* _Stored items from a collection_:
▬▬▬

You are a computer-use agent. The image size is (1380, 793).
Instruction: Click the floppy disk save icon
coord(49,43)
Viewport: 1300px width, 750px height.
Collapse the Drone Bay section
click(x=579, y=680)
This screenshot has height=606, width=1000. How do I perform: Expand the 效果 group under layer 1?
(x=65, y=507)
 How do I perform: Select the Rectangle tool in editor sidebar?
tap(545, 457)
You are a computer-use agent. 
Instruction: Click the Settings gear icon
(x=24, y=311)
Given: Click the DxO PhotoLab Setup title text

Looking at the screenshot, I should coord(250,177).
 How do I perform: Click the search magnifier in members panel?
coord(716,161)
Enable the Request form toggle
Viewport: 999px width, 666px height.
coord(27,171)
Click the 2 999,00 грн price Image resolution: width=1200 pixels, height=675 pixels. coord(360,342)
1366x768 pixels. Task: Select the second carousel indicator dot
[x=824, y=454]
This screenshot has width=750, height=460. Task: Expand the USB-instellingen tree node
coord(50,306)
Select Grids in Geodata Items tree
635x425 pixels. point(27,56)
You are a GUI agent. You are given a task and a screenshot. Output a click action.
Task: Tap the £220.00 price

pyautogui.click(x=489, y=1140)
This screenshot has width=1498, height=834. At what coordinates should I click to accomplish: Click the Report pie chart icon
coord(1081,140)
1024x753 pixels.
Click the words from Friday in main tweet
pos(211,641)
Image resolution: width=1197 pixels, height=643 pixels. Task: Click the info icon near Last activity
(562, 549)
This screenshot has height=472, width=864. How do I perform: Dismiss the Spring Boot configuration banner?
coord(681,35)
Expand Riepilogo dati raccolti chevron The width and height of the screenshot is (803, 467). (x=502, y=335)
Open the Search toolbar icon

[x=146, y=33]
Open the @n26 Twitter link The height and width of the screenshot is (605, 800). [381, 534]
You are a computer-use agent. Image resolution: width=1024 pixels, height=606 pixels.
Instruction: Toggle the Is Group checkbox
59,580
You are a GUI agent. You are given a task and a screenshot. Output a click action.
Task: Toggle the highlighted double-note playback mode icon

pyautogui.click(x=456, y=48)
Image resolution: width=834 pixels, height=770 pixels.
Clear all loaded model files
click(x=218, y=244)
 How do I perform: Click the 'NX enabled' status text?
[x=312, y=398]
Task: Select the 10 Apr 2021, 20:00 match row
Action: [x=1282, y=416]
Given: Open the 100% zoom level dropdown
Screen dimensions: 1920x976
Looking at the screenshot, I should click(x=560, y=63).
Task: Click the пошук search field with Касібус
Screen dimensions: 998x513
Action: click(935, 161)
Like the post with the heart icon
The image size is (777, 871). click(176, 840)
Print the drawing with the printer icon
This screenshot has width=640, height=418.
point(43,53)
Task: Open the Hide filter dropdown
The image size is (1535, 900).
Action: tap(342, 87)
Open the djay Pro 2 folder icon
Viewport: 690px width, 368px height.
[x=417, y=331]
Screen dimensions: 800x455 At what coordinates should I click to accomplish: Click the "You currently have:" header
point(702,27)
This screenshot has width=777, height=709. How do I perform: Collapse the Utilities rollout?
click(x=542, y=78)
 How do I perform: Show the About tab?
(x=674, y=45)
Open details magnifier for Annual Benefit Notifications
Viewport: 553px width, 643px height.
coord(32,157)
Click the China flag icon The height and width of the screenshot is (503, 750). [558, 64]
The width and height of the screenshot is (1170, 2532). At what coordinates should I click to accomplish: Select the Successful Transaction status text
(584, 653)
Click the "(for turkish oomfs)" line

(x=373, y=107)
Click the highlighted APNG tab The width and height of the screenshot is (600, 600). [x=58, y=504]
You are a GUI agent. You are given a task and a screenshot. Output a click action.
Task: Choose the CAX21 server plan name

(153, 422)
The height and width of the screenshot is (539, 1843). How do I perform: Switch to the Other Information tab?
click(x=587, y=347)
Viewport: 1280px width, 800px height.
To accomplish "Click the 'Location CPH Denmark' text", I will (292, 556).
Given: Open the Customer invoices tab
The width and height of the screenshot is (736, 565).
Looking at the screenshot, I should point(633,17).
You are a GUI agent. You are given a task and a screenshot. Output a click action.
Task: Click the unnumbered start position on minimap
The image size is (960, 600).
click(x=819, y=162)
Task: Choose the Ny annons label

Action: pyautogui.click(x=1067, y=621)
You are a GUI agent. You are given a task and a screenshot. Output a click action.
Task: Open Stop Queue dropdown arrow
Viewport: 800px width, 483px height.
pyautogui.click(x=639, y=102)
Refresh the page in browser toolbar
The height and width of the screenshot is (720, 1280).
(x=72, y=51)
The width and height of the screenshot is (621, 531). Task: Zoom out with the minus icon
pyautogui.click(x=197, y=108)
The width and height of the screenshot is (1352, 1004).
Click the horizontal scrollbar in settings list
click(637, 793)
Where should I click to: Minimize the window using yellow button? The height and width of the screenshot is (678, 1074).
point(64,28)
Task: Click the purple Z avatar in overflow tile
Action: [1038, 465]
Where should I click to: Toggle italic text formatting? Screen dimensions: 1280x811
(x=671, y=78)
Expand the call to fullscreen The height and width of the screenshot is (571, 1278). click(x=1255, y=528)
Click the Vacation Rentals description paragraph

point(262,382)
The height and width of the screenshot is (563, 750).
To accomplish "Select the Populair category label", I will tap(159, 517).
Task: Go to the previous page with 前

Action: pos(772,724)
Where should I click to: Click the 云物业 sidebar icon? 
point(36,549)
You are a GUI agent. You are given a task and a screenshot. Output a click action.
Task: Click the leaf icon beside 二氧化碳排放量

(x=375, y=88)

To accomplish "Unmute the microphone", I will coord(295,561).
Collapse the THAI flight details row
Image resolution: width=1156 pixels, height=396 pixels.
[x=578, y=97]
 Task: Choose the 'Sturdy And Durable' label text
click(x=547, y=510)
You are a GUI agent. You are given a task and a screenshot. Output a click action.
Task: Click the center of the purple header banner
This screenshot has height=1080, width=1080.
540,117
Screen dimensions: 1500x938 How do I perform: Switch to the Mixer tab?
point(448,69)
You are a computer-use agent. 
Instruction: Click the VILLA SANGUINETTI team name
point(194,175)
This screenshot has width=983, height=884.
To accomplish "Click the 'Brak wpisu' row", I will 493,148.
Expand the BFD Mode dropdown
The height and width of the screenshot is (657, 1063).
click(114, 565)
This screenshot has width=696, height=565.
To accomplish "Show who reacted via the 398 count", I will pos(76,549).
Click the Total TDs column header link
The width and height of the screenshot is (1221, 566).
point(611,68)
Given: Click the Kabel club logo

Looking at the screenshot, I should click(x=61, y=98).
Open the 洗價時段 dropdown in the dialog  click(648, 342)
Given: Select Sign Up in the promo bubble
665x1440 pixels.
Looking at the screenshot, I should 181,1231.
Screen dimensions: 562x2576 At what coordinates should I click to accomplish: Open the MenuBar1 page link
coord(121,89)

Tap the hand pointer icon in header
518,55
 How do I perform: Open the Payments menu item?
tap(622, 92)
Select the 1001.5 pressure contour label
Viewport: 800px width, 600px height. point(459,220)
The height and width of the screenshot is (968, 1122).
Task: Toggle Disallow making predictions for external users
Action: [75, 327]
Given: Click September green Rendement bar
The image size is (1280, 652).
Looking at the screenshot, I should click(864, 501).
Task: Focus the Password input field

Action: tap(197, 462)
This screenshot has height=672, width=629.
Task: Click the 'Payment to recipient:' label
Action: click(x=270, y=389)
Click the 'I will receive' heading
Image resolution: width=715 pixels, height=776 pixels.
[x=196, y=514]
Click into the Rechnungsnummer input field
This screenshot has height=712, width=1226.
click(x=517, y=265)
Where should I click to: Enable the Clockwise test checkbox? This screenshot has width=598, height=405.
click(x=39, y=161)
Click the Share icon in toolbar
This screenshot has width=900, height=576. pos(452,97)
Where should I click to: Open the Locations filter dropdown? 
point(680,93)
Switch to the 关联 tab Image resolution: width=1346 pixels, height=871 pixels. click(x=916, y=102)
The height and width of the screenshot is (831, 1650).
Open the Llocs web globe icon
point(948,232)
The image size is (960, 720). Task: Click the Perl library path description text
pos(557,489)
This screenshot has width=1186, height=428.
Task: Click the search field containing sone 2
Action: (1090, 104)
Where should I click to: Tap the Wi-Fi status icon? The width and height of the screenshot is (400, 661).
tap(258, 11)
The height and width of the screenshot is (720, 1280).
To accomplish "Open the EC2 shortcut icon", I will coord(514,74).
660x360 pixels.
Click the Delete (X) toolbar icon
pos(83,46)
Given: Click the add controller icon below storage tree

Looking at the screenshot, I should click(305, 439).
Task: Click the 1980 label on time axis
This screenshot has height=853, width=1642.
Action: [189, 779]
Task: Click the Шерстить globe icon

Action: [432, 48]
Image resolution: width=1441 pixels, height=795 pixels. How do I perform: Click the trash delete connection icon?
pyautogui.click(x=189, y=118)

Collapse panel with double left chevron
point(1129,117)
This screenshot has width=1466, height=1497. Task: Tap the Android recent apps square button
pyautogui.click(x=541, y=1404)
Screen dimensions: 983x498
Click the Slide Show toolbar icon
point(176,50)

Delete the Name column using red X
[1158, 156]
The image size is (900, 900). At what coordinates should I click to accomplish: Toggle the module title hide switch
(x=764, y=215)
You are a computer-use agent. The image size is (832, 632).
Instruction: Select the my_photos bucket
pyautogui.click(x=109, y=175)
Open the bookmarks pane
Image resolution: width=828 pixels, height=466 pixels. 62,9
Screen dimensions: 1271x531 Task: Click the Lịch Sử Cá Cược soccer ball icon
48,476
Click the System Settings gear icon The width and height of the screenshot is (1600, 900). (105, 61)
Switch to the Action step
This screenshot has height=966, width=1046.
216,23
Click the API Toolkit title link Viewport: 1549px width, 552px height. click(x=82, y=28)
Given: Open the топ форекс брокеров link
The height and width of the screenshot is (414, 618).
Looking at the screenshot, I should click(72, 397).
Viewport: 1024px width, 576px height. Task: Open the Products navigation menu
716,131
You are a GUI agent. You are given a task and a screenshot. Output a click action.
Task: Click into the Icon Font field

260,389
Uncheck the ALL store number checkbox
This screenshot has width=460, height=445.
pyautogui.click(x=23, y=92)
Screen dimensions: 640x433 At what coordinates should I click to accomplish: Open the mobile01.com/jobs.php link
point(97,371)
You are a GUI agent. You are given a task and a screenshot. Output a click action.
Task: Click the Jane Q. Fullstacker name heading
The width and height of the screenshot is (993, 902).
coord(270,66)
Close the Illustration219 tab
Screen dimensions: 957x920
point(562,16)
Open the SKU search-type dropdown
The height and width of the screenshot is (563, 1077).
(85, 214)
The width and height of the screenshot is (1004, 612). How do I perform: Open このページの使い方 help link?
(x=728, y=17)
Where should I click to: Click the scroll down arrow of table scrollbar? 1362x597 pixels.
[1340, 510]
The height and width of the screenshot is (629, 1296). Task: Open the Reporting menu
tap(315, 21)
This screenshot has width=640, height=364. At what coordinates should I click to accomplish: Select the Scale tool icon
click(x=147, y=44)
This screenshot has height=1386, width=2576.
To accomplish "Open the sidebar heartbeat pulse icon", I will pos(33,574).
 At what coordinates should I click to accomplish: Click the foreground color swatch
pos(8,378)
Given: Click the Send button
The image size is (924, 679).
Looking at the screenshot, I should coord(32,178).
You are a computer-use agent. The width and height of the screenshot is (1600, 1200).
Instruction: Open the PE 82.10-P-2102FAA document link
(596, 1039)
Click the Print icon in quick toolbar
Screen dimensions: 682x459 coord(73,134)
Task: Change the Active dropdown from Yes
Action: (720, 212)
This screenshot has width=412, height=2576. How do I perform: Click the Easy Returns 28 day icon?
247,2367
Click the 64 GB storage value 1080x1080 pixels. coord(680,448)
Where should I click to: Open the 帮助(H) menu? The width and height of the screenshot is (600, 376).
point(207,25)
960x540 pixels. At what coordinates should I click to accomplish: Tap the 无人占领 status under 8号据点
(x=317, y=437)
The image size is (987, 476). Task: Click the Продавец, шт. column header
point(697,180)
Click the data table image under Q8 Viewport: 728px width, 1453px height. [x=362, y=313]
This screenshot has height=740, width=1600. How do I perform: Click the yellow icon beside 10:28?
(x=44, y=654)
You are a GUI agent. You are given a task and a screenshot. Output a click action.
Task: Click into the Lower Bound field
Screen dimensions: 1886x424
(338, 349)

▬▬▬

* _Your goal_:
Look above for the line holding "Task: Click the Шерстить globe icon". Print it and every line after it, exactly, through the line holding "You are a computer-use agent. The image size is (832, 632).".

* _Output of the exercise_:
Task: Click the Шерстить globe icon

Action: [432, 48]
Image resolution: width=1441 pixels, height=795 pixels. How do I perform: Click the trash delete connection icon?
pyautogui.click(x=189, y=118)

Collapse panel with double left chevron
point(1129,117)
This screenshot has width=1466, height=1497. Task: Tap the Android recent apps square button
pyautogui.click(x=541, y=1404)
Screen dimensions: 983x498
Click the Slide Show toolbar icon
point(176,50)

Delete the Name column using red X
[1158, 156]
The image size is (900, 900). At what coordinates should I click to accomplish: Toggle the module title hide switch
(x=764, y=215)
You are a computer-use agent. The image size is (832, 632).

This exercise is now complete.